---------- Texte fourni ----------

Neuropsychologie

Un œil sur la langue

Assis les yeux bandés, avec une languette munie de 144 pixels dans la bouche, tout journaliste peut s’interroger sur son choix de carrière. Mais après quelques minutes d’expérimentation, il faut reconnaître que le système mis au point par le neuropsychologue Maurice Ptito, de l’Université de Montréal, avec des collègues du Danemark et des États-Unis pour permettre aux aveugles de « voir avec leur langue » peut s’avérer drôlement efficace. Dès les premières minutes, le sujet parvient à se faire une image relativement claire de la lettre T représentée dans diverses positions transmises par des impulsions électriques sur le dispositif lingual.

---------- Extrait de données ----------

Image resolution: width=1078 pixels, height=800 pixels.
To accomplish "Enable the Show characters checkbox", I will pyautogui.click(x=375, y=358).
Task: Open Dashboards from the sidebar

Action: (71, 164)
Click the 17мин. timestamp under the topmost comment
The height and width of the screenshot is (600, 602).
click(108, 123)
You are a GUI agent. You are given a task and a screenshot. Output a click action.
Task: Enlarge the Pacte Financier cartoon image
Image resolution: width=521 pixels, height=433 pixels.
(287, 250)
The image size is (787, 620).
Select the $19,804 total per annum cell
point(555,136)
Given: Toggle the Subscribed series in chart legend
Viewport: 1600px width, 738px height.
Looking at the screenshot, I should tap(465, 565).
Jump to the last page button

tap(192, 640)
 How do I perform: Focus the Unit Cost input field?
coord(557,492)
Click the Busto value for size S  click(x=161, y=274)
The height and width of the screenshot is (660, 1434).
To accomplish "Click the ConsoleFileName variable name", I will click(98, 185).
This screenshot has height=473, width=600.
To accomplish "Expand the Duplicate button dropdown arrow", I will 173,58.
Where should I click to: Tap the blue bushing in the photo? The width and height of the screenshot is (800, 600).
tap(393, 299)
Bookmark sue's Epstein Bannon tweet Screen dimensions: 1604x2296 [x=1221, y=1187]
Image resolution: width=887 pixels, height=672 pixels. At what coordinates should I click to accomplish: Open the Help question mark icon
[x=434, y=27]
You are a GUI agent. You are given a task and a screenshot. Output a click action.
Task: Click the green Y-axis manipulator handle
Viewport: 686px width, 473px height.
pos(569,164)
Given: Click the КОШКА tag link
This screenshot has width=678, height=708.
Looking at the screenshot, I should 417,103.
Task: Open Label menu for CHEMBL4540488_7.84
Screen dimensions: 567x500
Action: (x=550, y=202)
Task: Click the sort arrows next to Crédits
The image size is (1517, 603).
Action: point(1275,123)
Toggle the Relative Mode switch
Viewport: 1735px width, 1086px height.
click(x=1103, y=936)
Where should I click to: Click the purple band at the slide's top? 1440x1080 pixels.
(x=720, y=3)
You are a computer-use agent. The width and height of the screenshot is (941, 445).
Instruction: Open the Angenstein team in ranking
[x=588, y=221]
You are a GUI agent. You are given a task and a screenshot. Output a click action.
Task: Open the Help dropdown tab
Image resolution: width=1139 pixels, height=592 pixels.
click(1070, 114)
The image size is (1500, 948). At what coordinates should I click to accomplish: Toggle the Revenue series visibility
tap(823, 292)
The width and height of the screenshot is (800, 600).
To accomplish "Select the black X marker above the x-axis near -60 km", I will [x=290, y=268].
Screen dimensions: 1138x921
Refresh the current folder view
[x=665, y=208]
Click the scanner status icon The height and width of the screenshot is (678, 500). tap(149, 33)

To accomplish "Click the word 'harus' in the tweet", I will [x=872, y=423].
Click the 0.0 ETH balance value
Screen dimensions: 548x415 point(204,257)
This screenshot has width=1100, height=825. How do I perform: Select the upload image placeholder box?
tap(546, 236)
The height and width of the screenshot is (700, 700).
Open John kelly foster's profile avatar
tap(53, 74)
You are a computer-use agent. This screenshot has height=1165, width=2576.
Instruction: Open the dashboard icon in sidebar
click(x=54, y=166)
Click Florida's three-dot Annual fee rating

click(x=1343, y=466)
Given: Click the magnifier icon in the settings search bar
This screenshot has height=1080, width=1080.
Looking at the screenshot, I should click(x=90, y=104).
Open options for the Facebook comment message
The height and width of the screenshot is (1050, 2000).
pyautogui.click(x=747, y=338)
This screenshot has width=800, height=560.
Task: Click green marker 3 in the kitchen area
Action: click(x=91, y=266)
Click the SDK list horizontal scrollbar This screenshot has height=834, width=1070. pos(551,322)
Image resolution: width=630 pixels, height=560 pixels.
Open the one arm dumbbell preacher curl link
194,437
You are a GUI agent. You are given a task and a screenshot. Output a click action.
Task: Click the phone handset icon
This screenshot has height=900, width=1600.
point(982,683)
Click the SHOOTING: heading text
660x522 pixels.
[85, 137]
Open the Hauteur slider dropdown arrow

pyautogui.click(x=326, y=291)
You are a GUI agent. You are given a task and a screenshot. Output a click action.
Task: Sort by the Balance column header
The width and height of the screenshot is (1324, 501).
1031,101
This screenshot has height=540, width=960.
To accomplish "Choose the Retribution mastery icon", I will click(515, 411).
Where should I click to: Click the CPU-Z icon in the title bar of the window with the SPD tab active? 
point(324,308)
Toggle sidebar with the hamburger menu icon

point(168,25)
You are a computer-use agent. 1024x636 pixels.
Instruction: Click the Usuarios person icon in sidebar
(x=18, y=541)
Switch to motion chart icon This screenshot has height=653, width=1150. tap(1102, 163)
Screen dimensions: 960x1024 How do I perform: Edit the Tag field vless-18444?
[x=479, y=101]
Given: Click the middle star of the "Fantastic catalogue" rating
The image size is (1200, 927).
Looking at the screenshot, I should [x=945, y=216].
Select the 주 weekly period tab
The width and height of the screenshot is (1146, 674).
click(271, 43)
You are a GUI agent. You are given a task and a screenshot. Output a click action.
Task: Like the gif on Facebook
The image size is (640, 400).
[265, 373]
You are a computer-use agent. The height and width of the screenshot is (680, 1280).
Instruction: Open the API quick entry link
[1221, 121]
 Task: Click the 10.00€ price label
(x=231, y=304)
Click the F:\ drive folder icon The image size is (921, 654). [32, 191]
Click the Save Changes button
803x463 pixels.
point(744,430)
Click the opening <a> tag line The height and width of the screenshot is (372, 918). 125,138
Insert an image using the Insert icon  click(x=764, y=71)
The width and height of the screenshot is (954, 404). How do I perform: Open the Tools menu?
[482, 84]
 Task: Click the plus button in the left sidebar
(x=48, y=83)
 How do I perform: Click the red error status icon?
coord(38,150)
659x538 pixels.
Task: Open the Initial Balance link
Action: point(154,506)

----------

Consigne A :: Relevez toutes les parties du corps humain nommées dans le paragraphe du texte sur la vision par la langue qui commence par « Assis les yeux bandés ».
Consigne B :: Recopiez le passage du texte sur la vision par la langue commençant à « Assis les yeux » et se terminant à « le dispositif lingual. », en substituant « chercheur » à « neuropsychologue ».

Réponse A :: yeux, bouche, langue

Réponse B ::
Assis les yeux bandés, avec une languette munie de 144 pixels dans la bouche, tout journaliste peut s’interroger sur son choix de carrière. Mais après quelques minutes d’expérimentation, il faut reconnaître que le système mis au point par le chercheur Maurice Ptito, de l’Université de Montréal, avec des collègues du Danemark et des États-Unis pour permettre aux aveugles de « voir avec leur langue » peut s’avérer drôlement efficace. Dès les premières minutes, le sujet parvient à se faire une image relativement claire de la lettre T représentée dans diverses positions transmises par des impulsions électriques sur le dispositif lingual.